WHAT YOU NEED TO DO: Only the lines from the top of the material through the line containing "Περιεχόμενα Ιστοσελίδας (45, 2369)" should be restated, each one exactly.

DATA EXCERPTS:

:::

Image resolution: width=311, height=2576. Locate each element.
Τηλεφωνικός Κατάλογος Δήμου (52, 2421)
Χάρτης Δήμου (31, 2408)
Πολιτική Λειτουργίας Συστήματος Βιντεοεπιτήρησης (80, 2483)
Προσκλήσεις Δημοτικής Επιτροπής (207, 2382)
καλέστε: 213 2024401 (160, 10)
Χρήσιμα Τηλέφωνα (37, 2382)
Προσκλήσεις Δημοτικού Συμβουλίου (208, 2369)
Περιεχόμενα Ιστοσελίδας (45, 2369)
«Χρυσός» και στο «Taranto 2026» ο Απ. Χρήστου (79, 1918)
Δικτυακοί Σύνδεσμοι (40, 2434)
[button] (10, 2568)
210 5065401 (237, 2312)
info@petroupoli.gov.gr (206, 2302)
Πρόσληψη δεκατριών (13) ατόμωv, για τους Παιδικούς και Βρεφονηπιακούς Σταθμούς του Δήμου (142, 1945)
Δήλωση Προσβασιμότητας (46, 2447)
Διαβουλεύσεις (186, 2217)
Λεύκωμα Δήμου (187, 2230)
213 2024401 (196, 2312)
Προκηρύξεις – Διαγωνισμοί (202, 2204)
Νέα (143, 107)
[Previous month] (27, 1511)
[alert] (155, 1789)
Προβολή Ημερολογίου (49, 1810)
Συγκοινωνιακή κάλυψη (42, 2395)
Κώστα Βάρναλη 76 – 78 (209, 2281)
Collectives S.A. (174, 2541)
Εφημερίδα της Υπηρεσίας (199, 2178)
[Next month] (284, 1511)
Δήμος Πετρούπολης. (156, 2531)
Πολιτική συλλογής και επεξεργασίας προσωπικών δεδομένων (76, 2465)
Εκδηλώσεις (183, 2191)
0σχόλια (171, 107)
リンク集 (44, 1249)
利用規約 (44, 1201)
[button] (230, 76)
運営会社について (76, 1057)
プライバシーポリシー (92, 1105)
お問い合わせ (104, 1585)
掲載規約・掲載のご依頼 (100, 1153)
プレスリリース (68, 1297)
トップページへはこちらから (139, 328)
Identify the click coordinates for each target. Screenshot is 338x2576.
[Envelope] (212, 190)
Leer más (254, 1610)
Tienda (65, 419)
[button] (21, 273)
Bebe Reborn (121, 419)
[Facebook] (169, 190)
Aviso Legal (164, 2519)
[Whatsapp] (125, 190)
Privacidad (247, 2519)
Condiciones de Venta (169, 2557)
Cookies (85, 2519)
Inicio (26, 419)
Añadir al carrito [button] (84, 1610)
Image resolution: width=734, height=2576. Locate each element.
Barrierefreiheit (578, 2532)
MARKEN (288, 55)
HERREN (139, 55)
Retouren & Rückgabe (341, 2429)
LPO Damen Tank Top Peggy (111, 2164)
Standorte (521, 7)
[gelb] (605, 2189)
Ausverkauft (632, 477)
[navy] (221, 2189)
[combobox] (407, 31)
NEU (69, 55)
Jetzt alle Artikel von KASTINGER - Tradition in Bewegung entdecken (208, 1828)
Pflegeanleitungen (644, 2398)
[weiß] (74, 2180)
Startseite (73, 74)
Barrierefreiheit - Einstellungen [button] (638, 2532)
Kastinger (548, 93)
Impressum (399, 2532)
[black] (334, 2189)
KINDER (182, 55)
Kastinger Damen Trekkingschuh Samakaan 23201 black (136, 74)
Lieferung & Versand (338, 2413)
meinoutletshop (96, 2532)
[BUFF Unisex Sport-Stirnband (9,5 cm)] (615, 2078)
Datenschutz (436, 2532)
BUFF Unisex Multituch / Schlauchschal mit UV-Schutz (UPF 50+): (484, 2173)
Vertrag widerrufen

:::

RESPONSE BELOW:
Image resolution: width=311, height=2576. Locate each element.
Τηλεφωνικός Κατάλογος Δήμου (52, 2421)
Χάρτης Δήμου (31, 2408)
Πολιτική Λειτουργίας Συστήματος Βιντεοεπιτήρησης (80, 2483)
Προσκλήσεις Δημοτικής Επιτροπής (207, 2382)
καλέστε: 213 2024401 (160, 10)
Χρήσιμα Τηλέφωνα (37, 2382)
Προσκλήσεις Δημοτικού Συμβουλίου (208, 2369)
Περιεχόμενα Ιστοσελίδας (45, 2369)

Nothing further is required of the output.